Given the tool's complexity, does the description cover enough for an agent to succeed on first attempt?

Given the lack of output schema and annotations, the description fails to specify what 'details' are returned (e.g., name, rules, status). The provided information is insufficient for the agent to fully understand the tool's output or behavior.

Complex tools with many parameters or behaviors need more documentation. Simple tools need less. This dimension scales expectations accordingly.

Parameters3/5

Does the description clarify parameter syntax, constraints, interactions, or defaults beyond what the schema provides?

Schema coverage is 100% with a description for playbook_id. The description adds no further meaning beyond what the schema provides, so the baseline of 3 applies.

Input schemas describe structure but not intent. Descriptions should explain non-obvious parameter relationships and valid value ranges.

Purpose5/5

Does the description clearly state what the tool does and how it differs from similar tools?

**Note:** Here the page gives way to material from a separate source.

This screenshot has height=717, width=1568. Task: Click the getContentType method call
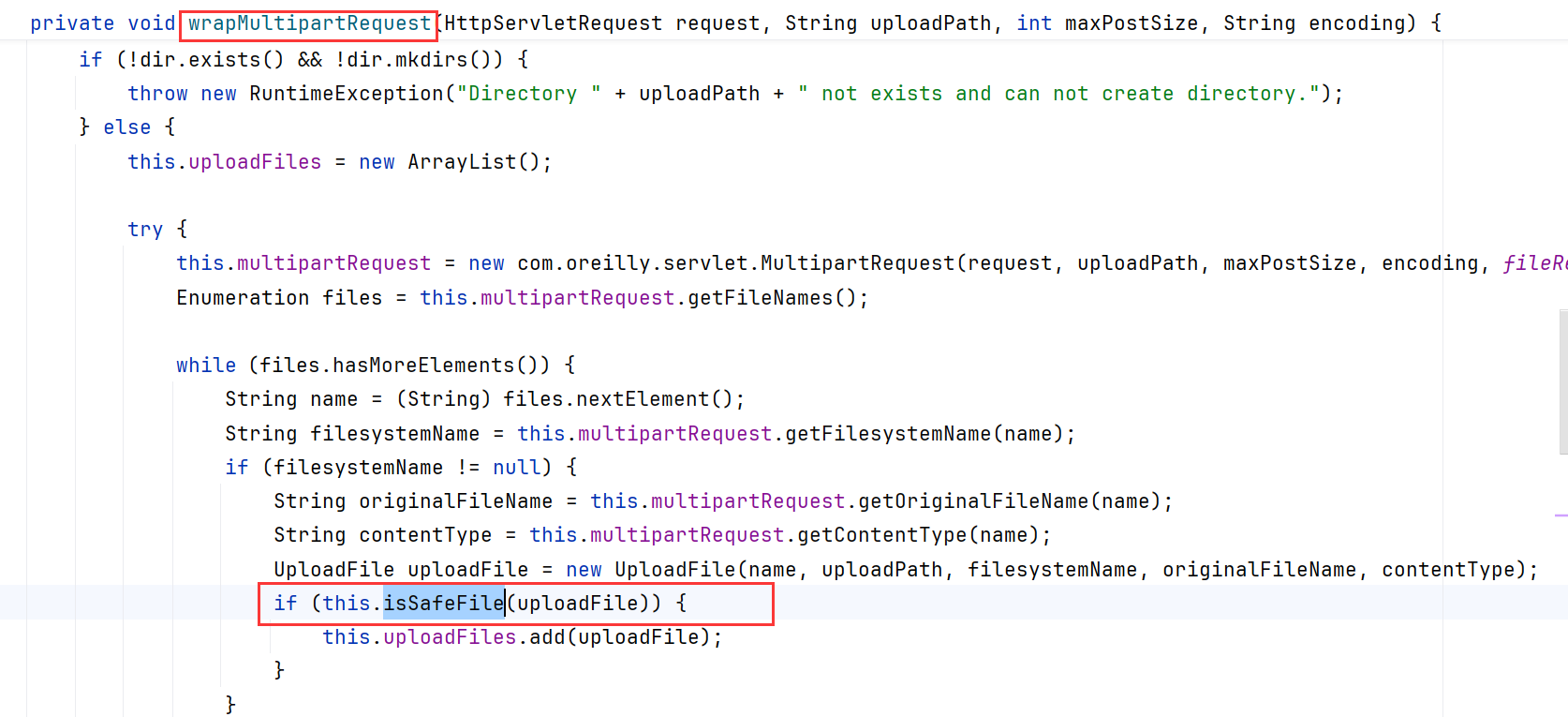(x=880, y=535)
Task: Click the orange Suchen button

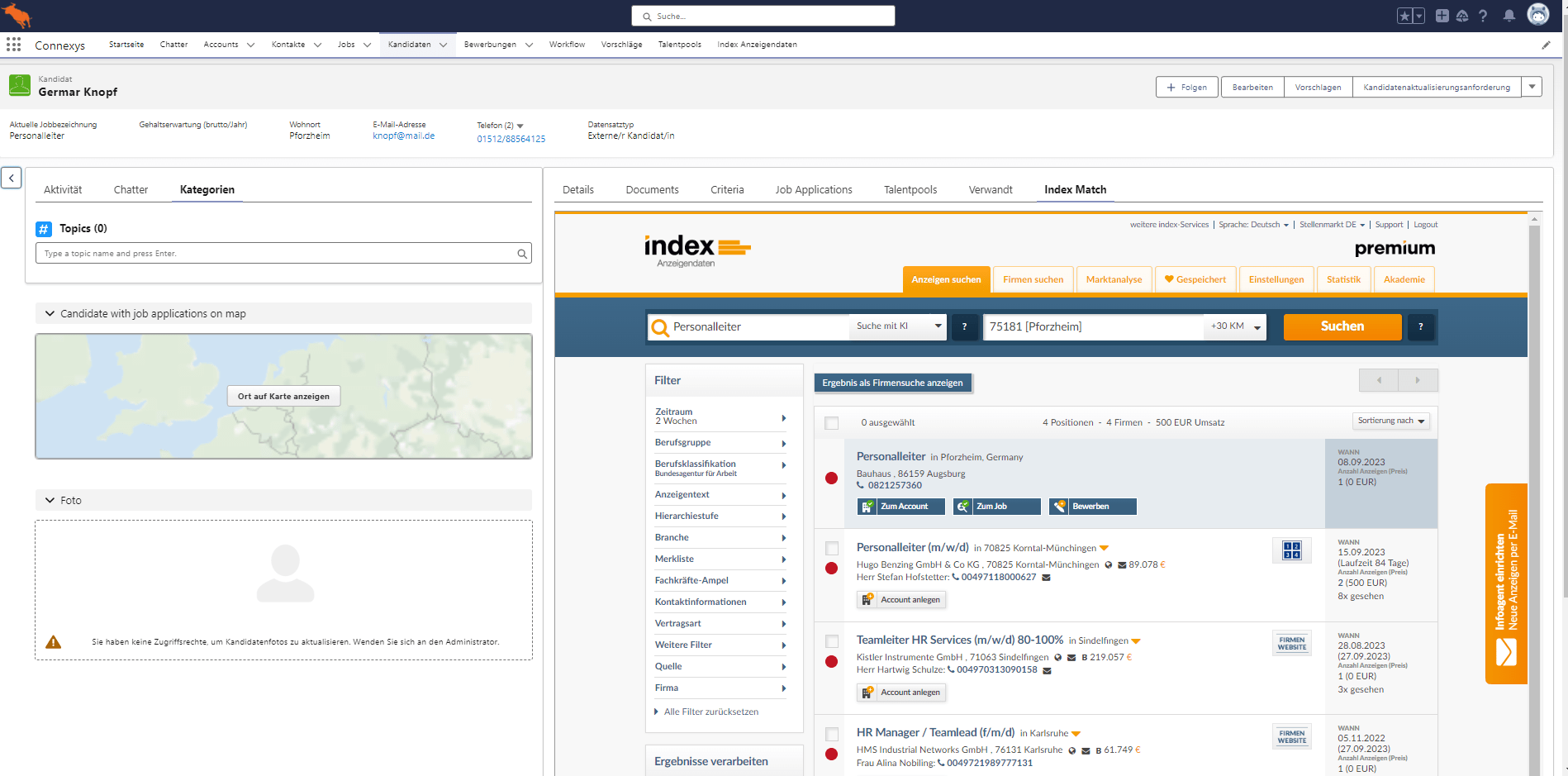Action: pos(1342,326)
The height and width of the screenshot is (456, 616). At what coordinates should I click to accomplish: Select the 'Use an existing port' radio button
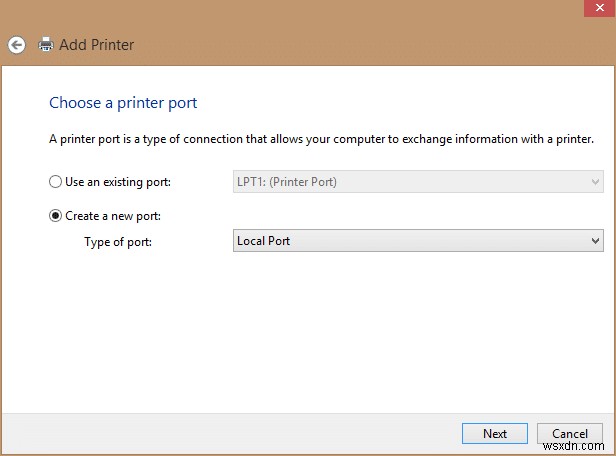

The description 'Show playbook details' clearly identifies the verb+resource and distinguishes this tool from siblings like spix_playbook_list or spix_playbook_create, indicating it retrieves details for a specific playbook.

Agents choose between tools based on descriptions. A clear purpose with a specific verb and resource helps agents select the right tool.

Usage Guidelines2/5

Does the description explain when to use this tool, when not to, or what alternatives exist?

No guidance on when to use this tool vs alternatives (e.g., spix_playbook_list). No context on prerequisites or appropriate scenarios, leaving the agent without explicit usage direction.

Agents often have multiple tools that could apply. Explicit usage guidance like "use X instead of Y when Z" prevents misuse.